Work request: Emit all the data exactly as provided.

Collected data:
+-------+

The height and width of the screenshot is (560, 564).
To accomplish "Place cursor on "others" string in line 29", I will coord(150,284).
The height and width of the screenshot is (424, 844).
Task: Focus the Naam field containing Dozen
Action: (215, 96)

+-------+

Answer space:
The height and width of the screenshot is (560, 564).
To accomplish "Place cursor on "others" string in line 29", I will coord(150,284).
The height and width of the screenshot is (424, 844).
Task: Focus the Naam field containing Dozen
Action: (215, 96)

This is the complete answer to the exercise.